Two further big points on the lifetime allowance.

First, it seems horribly unfair that some people have refrained from funding their pensions in recent years because of fears of exceeding the £1,073,100 cap. 

Yes, some were able to sign so-called fixed protection declarations allowing them to lock into higher lifetime caps of £1.25 million, £1.5 million or £1.8 million, provided they stopped contributing to their pension.

But many others with pension pots close to the lifetime allowance simply stopped putting money into pension plans. I imagine many of them are now spitting feathers over the fact that they were disenfranchised from using pensions to fund their retirement.

I met one of these spitting-feather individuals yesterday for coffee, a delightful public relations adviser who has worked in the financial services industry for more than 20 years and in the process accumulated a sizeable pension fund.
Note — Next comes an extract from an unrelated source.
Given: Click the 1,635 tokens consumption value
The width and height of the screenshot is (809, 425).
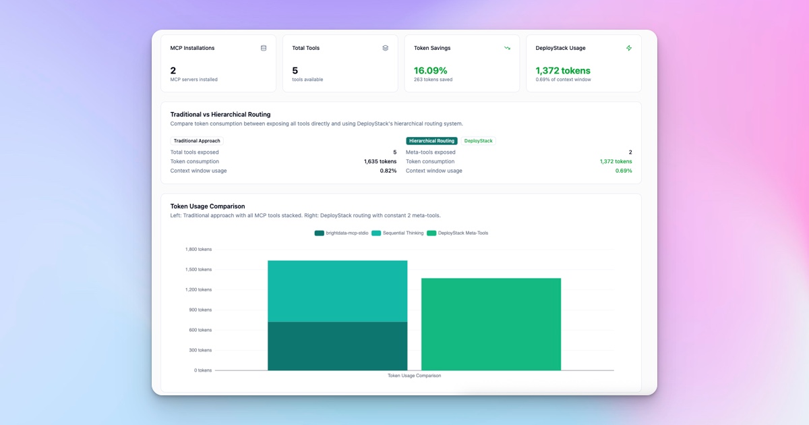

She is not a big earner but has squirrelled money away through thick and thin.

Before I was able to take my first sip of double espresso, without prompting she launched into a tirade against Mr Hunt, the Treasury and politicians in general. ‘I feel as if I have been cheated,’ she said. ‘Used, financially abused, a mere pawn of Treasury meddling.’

For the past three years, she has made no contributions to her pension for fear of her fund exceeding the lifetime allowance. She was effectively locked out of the pensions system.
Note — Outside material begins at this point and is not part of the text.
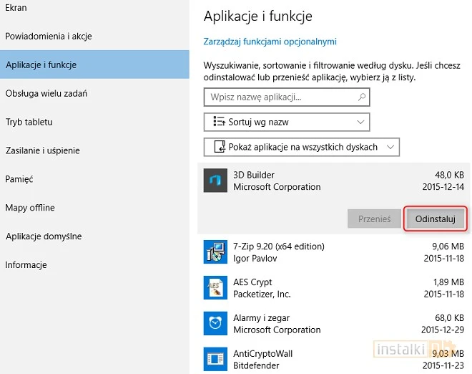
Task: Click the 7-Zip app icon
Action: [215, 252]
Yes, the new £1.8 million lifetime allowance means she will be able to start contributing to her pension again. But she has lost three years of saving — and three years of investment returns — through no fault of her own.

I doubt whether Mr Hunt will apologise to those, like her, who have been thwarted from building even more formidable pension fortresses. 
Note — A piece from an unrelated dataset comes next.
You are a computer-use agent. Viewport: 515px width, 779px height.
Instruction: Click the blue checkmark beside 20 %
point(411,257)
But he jolly well should do. At the very least, they should be given an explanation for why it was deemed OK for so many years for the Government to compromise people’s ability to save for their future.

Finally — and this is my big fear — in return for a more generous lifetime allowance of £1.8 million, a larger annual allowance of £60,000 and greater scope for workers to rebuild their pensions after accessing them, will Mr Hunt have something nasty up his pensions sleeve in retaliation? A form of quid pro quo? Maybe not today, but maybe next year.

Some, including Mr Hollands, fear this could well be the case.

Mr Hunt could impose a restriction on the amount of tax-free cash people can withdraw from a pension. 

Currently, 25 per cent of a pension fund can be taken as tax-free cash, with anything further taxed as income. Mr Hunt could cap it in cash terms to, say, £250,000.

Alternatively, he could bring pension funds into the inheritance tax regime. Or he could turn to the state pension and bring forward the date at which people have to work longer to receive it.

More pensions mess? More pensions meddling? More need for expensive financial advisers? Don’t rule out any of these. We will discover all before the day is out. Tin hats ready.